Le CPQ a formulé 13 recommandations dans son mémoire. Parmi celles qui touchent le transport et la logistique, l’organisation propose notamment de :
- renforcer la participation des PME canadiennes aux accords de libre-échange ;
- soutenir les secteurs touchés par la guerre commerciale, ainsi que les secteurs stratégiques (pharmaceutiques, agroalimentaire, semi-conducteurs) ;
- accroître les investissements dans les infrastructures (transport, logistique, municipalités, climat) et réinvestir dans le Fonds national des corridors commerciaux (FNCC) ;
- reconnaître les infrastructures logistiques comme essentielles afin d’éviter des interruptions nuisibles à la compétitivité ;
- faire de la décarbonation un levier de compétitivité, en soutenant davantage les technologies propres et le transport collectif.

«Face à l’adversité, nous ne pouvons pas subir. Nous devons transformer cette tempête en opportunité et bâtir un environnement qui mise sur la productivité, l’innovation et la compétitivité de nos entreprises. C’est le seul moyen d’assurer la prospérité durable de notre économie», a déclaré Marie-Claude Perreault, présidente et cheffe de la direction par intérim du CPQ.

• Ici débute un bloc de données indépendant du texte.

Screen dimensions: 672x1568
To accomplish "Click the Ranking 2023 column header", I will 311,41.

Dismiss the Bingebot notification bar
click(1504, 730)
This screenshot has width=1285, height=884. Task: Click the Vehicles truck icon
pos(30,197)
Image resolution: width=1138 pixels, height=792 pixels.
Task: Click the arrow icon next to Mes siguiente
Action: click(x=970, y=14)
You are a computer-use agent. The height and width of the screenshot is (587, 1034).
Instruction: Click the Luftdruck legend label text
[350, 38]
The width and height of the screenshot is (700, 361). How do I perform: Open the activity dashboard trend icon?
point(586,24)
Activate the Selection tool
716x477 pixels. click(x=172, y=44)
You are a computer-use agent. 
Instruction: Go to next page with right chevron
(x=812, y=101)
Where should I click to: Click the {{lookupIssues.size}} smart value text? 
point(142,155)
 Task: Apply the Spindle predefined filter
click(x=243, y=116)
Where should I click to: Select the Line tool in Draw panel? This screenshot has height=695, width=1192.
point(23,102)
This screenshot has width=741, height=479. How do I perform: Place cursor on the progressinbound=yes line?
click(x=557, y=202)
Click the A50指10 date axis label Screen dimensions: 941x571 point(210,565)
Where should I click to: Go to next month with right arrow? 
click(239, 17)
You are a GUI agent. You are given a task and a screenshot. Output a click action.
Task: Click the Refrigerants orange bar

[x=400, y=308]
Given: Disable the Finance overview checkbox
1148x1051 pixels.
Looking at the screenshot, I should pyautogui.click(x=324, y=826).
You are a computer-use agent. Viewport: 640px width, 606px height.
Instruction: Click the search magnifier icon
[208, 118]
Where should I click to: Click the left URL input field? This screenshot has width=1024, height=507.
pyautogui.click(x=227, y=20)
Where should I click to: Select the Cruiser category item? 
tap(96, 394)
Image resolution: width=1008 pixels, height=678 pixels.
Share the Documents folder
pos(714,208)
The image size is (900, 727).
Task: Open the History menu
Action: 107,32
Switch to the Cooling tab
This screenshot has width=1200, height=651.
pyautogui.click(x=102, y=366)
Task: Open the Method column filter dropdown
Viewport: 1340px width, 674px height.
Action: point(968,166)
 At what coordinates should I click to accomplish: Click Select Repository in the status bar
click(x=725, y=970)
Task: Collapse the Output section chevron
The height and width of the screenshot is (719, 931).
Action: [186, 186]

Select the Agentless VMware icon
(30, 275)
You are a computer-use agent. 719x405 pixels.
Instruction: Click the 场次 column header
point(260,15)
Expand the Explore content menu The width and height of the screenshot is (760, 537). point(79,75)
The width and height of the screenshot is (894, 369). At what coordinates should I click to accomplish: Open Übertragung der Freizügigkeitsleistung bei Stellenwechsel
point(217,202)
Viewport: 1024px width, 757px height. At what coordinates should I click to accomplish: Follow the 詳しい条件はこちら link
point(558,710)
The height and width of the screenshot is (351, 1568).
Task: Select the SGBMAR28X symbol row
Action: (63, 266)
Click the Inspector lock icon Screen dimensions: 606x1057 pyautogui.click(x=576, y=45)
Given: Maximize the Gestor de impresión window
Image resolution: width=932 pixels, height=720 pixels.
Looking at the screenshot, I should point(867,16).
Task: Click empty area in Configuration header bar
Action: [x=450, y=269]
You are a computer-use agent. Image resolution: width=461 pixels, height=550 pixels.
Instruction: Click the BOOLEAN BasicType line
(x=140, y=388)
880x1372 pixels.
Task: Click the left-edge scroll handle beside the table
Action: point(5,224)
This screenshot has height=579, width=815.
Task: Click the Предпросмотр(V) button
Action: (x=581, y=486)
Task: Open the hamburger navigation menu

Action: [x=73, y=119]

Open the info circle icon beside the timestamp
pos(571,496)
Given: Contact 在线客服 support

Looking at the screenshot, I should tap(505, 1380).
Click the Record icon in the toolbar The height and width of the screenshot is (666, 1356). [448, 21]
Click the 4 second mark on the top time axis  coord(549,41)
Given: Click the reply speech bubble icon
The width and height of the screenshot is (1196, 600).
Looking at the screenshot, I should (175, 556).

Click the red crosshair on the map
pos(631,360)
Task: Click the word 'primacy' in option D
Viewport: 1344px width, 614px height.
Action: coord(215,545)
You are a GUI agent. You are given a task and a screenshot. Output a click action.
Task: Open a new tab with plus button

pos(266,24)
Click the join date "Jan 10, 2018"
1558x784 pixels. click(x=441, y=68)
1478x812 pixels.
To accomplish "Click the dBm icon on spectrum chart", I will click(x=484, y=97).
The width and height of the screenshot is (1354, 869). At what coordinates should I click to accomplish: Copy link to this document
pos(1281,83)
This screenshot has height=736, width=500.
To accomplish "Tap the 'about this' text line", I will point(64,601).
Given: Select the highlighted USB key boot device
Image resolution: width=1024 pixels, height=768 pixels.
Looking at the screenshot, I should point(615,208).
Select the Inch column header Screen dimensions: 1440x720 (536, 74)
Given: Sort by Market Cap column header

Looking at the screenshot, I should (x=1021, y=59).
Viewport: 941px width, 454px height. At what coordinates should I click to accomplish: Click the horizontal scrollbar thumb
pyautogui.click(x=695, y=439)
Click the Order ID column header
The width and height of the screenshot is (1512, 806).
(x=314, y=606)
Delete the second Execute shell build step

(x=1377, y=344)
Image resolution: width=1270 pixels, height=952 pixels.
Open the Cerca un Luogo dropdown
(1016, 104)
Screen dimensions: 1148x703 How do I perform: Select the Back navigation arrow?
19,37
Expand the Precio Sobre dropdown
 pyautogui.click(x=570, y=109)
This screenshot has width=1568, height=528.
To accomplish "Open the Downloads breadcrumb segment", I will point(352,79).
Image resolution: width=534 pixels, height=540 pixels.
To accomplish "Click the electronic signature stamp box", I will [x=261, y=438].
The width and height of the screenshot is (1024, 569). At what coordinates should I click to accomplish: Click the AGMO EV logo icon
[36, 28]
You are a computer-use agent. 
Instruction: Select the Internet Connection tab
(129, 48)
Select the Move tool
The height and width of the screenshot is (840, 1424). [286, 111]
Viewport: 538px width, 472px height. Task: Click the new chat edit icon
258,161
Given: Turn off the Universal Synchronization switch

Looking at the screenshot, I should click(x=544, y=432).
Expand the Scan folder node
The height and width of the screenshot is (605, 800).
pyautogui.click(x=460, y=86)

Le CPQ insiste également sur l’urgence d’attaquer de front le déficit de productivité historique du Canada et du Québec. Il appelle à des choix stratégiques permettant de maximiser la valeur créée par dollar investi, tout en appuyant des mesures ponctuelles pour les secteurs directement touchés par les tarifs américains.
«Alors que les tarifs américains créent une pression directe sur plusieurs secteurs, le véritable frein demeure notre déficit de productivité, a affirmé Norma Kozhaya, économiste en chef et vice-présidente à la recherche du CPQ. Le Canada taxe davantage ses entreprises que la moyenne de l’OCDE, ce qui limite nos marges de manœuvre, sans parler d’une réglementation qui ne cesse de s’alourdir et qui freine notre croissance.»